Rajiv Kumar Ojha does not know which is more stressful: harvesting a decent crop or trying to sell it. “You might find it funny, but my troubles begin after I get a good harvest at the end of the cropping season,” he said, sitting in the verandah of his dilapidated house in Chaumukh, a village in north-central Bihar.
Ojha, 47, cultivates paddy in the kharif season (June-November), and wheat and maize during rabi (December-March) on his five-acre farmland in the village, located in Muzaffarpur district’s Bochaha taluka. “Weather, water, labour and many more things need to come together for us to get a good harvest,” he told me in November 2020. “But even after that, there is no market.

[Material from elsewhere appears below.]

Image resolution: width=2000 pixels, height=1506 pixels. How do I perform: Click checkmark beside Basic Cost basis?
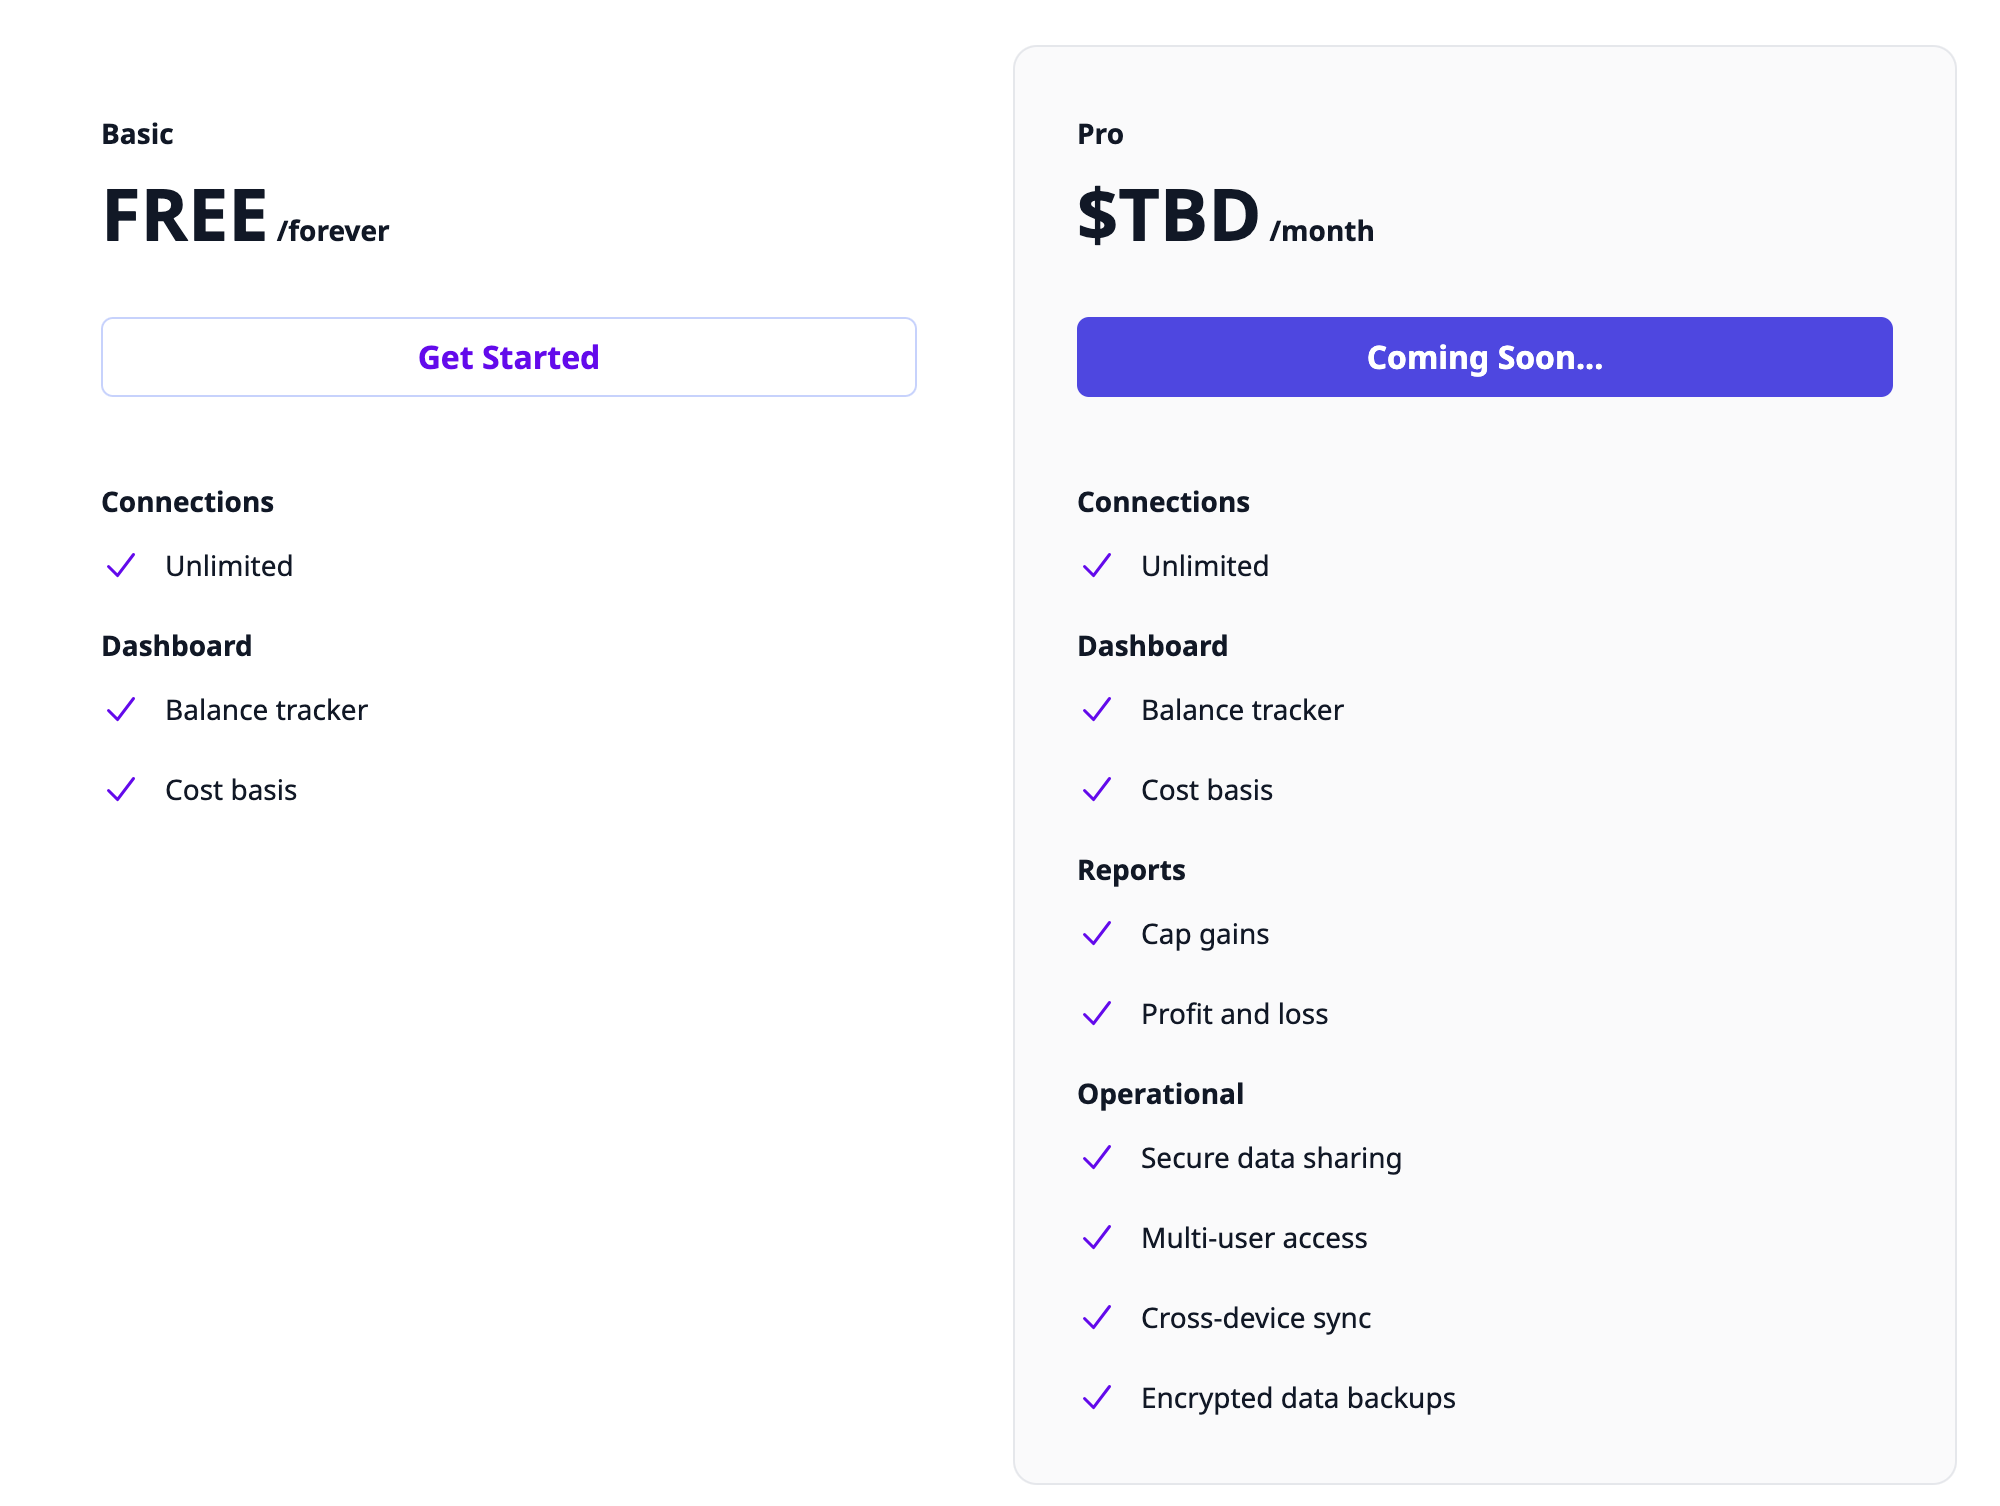pos(121,790)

I have to sell my stock to the commission agent in the village, and I have to sell it at the price he fixes.” The agent in turn sells it to a wholesale trader for a commission.
In 2019, Ojha sold his stock of raw paddy at the rate of Rs. 1,100 per quintal – this was 39 per cent less than the MSP (minimum support price) of Rs. 1,815 at that time. “I didn’t have an option. The agents always buy at a lower rate because they know we can’t go anywhere [to sell]. So we hardly make any profit,” he said.

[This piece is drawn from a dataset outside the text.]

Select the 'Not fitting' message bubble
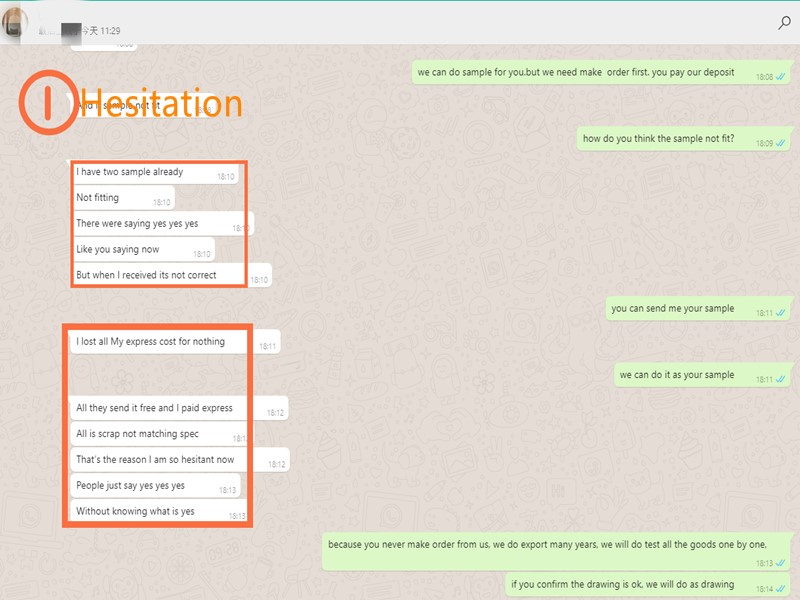Image resolution: width=800 pixels, height=600 pixels. [x=122, y=198]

A farmer in Bihar invests Rs. 20,000 on an acre of paddy, said Ojha. “I get 20-25 quintals of harvest on an acre. At 1,100 rupees a quintal, I can make a profit of 2,000-7,000 rupees [per acre] after six months of hard work. Do you think it’s a fair deal?”
Like Ojha, many farmers in Bihar have been struggling to get better prices for their crops, especially after the state repealed the Bihar Agriculture Produce Market Act, 1960, in 2006. With that, the agricultural produce market committee (APMC) mandi system was abolished in the state.